Everything Swift poured into Red came back at her x10: It spent seven weeks atop the Billboard 200, making Swift the first female artist (and the second musical act since the Beatles) to have three consecutive albums spend at least six weeks at #1. It went platinum seven times over and spun off four top-10 singles on the Hot 100. At the 2014 Grammy Awards, Red was nominated for Album Of The Year and Best Country Album. Finally, the Red tour became the most successful country tour of all time, grossing $150 million. No big deal.
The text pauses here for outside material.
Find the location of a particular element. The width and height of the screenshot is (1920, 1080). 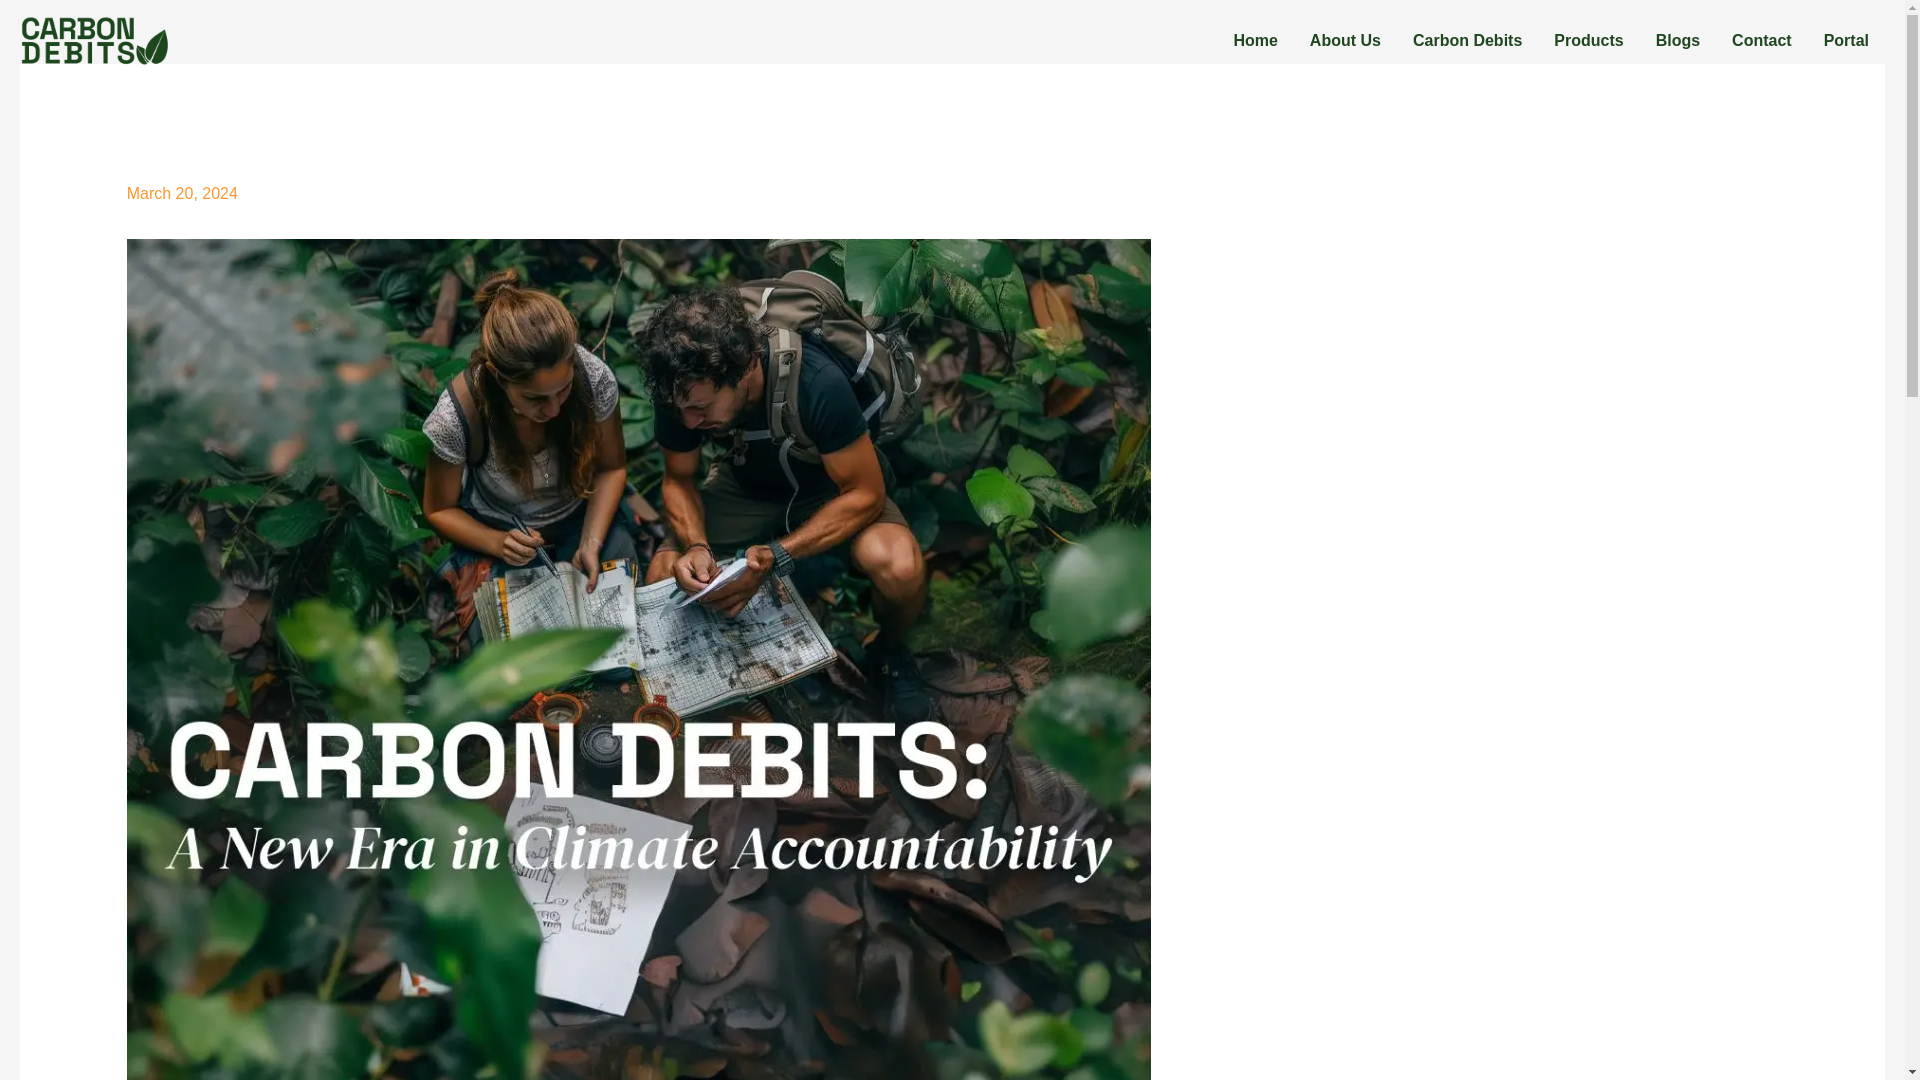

Of course, Swift would go on to release numerous other records (she’s even releasing one, Midnights, this week), each with their own set of stories, which at this point border on actual conspiracy theories. The many chapters of Taylor Alison Swift could fill an Infinite Jest-sized book, an idea Swift herself put out there in last year’s “All Too Well” short film. Given everything that’s come after it, Red might represent a simpler time — one where Swift would actually sit down for a Q&A with SPIN, let’s say. (This isn’t meant to shade SPIN — Swift, like Beyoncé, has simply reached a point in her career where she never has to do any press again if she doesn’t feel like it.)
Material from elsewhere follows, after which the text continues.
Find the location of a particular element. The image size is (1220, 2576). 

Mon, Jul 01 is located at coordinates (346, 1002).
Even without a re-recorded version, Red’s legacy is like the ever-expanding universe. It broke new ground for a mainstream artist experimenting with genre while staying true to her roots. At the same time, it set Swift on a path to fully embrace pop, as seen on 2014’s 1989. It served as inspiration for more crossover artists such as Kacey Musgraves, Maren Morris, and even Lil Nas X to straddle both worlds. Every young woman making TikTok weep currently owes a debt to Red. And every year it continues to exist, Red will only burn that much brighter.